Rewrite only the rows starting with the first line and going on through the line containing "Support (1053, 24)", both ends included, keeping every line whether or not it has an answer. Scale each coordinate in the answers by 1.55 and round to whole numbers, halves up, leaving all other numbers unchanged.
- - - - -
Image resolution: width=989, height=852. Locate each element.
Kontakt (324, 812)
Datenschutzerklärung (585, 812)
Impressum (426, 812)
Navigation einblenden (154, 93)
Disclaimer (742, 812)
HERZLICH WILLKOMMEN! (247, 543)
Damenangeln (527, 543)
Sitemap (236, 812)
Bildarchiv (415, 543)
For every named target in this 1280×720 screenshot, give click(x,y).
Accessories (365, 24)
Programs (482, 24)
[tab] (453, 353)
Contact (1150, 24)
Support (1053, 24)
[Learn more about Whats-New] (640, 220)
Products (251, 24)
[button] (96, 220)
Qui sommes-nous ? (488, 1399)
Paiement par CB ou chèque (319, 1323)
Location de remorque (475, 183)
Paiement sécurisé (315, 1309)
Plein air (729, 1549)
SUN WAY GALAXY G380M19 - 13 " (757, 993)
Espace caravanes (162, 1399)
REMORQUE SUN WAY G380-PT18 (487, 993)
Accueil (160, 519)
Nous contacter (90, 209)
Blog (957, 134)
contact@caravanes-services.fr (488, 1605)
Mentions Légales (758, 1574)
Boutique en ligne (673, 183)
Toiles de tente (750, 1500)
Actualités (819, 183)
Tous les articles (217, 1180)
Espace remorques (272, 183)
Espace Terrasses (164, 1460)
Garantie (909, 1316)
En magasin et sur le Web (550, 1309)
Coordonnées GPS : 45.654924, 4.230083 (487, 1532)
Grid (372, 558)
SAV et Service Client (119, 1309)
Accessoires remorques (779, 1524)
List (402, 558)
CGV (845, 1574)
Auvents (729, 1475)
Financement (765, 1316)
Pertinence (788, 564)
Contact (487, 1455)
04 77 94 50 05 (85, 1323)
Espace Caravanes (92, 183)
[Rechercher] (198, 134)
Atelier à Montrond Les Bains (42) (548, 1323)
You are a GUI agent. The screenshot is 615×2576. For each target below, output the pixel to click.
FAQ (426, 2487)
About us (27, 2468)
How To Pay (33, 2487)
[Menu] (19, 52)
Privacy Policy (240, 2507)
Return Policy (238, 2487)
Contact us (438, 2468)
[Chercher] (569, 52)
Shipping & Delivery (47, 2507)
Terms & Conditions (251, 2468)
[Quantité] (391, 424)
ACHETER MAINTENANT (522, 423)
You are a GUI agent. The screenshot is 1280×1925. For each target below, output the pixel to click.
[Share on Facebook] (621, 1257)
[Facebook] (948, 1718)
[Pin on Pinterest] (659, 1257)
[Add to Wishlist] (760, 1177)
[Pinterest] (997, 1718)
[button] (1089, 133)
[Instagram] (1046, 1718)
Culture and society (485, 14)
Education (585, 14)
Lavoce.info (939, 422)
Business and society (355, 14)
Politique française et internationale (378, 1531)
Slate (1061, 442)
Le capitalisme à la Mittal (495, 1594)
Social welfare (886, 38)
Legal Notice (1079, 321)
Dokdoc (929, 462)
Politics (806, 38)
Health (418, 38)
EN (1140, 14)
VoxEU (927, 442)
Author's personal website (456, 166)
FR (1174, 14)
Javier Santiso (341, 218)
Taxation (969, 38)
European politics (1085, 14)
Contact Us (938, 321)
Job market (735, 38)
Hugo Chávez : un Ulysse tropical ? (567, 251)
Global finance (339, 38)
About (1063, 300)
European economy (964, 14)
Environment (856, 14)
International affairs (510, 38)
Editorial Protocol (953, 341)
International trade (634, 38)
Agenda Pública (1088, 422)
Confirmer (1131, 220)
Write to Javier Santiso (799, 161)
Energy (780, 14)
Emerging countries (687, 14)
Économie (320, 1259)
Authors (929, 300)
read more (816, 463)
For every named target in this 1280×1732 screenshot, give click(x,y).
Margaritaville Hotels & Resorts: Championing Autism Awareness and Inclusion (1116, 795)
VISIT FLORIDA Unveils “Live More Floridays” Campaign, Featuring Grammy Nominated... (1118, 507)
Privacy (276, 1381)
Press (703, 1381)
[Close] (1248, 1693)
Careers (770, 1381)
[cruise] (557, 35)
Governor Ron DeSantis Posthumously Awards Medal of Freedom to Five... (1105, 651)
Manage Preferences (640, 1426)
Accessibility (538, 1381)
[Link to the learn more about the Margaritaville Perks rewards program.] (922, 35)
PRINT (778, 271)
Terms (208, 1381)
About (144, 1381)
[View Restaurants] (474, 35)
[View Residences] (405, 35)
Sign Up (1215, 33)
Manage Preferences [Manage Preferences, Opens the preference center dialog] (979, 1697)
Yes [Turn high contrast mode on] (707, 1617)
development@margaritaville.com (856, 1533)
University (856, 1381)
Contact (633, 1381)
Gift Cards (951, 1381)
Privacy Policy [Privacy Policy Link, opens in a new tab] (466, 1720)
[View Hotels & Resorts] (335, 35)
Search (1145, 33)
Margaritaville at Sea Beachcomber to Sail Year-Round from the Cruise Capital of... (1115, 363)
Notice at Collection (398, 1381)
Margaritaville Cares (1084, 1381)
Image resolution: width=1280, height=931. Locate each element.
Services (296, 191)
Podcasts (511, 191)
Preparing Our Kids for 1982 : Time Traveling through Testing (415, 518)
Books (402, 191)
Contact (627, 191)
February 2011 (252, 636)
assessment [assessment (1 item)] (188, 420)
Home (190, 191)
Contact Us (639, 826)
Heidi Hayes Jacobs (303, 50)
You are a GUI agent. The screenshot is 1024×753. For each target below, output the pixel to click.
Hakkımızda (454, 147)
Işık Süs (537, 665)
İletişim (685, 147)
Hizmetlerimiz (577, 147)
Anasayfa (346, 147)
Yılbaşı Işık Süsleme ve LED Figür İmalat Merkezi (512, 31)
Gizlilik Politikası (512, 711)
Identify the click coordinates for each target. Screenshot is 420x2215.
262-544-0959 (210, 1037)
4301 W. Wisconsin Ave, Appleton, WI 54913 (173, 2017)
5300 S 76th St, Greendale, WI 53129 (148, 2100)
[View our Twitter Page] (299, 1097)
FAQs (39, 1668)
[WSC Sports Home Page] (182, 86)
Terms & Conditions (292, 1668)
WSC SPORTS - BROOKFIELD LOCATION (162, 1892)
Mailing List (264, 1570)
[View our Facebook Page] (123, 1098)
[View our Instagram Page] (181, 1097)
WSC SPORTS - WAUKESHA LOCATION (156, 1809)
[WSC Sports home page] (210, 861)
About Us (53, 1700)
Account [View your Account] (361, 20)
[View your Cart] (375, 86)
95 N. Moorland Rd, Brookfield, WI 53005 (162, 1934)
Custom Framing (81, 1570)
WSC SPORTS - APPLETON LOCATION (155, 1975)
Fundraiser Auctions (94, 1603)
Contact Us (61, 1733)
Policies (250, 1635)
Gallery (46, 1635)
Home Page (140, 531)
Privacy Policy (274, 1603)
- - - - -
> [Written reply]
Image resolution: width=989, height=852. Locate each element.
Kontakt (502, 1259)
Datenschutzerklärung (907, 1259)
Impressum (660, 1259)
Navigation einblenden (239, 144)
Disclaimer (1150, 1259)
HERZLICH WILLKOMMEN! (383, 842)
Damenangeln (817, 842)
Sitemap (366, 1259)
Bildarchiv (643, 842)
For every named target in this 1280×720 screenshot, give click(x,y).
Accessories (566, 37)
Programs (747, 37)
[tab] (702, 547)
Contact (1783, 37)
Support (1632, 37)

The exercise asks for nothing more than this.